Nay, same in Italy and Germany - my 2 countries of origin
but i'd hazard a guess that places like france, spain, germany, italy, norway and sweden and so on have a good few handfuls of regional accents of their own. Maybe we just don't pick up on the nuances since they're in a foreign tongue.
Spot on!
Funny story:
Once I was in Rome, about to take the bus to the airport.
A guy asked me, in English, where the bus to the airport alighted.
So I told him, he said " the Glasgow plane bus, we are going to Glasgow ... and you must be to by the sound of you!" :laugh:
 

classic33

Leg End Member
[QUOTE 4240953, member: 259"]My wife can switch between Belfast wisecrack (like her dad) to Antrim lallands Scots. (like her mam) without putting her class of wine down.[/QUOTE]
Put the glass down and step away from the bar.
 

summerdays

Cycling in the sun
Location
Bristol
I think I've developed a southern accent, with the occasional adopted Bristolian ... Some I work with have the full on Bristolian!
 
The UK is also all but unique in having so many different regional accents, and also in equating accents to class and social status.
Ummmmmm - that's just NOT true. (But I do have a wee advantage in being able to speak Arabic :tongue:.)
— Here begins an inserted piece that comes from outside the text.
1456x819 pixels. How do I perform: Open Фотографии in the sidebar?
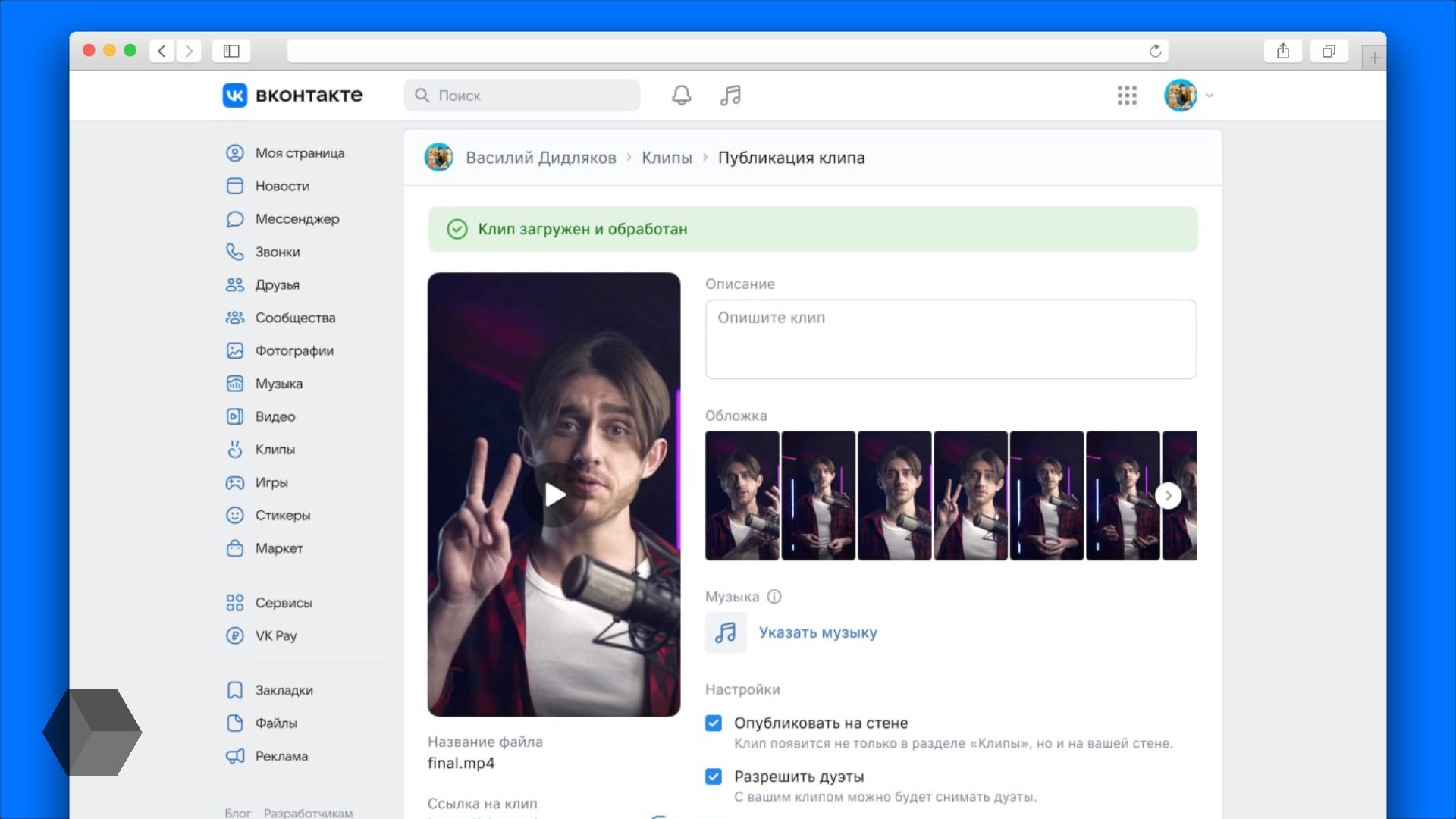[293, 350]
The most extreme I've come across.

In what was North Yemen, a lot of villages are on the top of 8000ft mountain peaks.

In large parts of the country, each village had, among the men, a distinctly Yemeni accent; but they travelled widely for work, so it was pretty close to standard Arabic, and usable across Saudi, Kuwait, Iraq, Egypt ---- wherever.

But the women had important things that were their life - and each village had an entirely different dialect, accent, and vocabulary, used just among the women, and from which men were excluded.
 

Katherine

Guru
Moderator
Location
Manchester
I like listening to different accents. There are plenty of different accents around Greater Manchester. I even go week at the knees when I hear a North Eastern accent, luckily I don't hear it often. Many years ago, I bought some fresh fish from a Geordie, selling door to door, just because of the way he spoke.
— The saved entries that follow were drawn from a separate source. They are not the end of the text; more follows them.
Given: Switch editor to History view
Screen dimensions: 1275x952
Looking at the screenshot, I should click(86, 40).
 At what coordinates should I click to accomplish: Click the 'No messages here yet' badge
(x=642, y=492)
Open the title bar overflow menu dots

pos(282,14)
I don't think I have an accent.I grew up in Hampshire so it's mostly RP. My family think that I sound Northern and my friends, colleagues and husband's family think that I sound Southern.
Working in a Salford school, I do adapt my southerness with children at school, so they can understand me. I talk about the 'class' as if it rhymes with 'gas' rather than 'cars'. Whereas the word 'staff' rhymes with 'calf' rather than 'chaff'. When I teach phonics I have to make myself say the letter sound 'u' as the middle sound in 'good'.
I've changed some words slightly over time. I now say 'that's not' rather than 'that isn't'.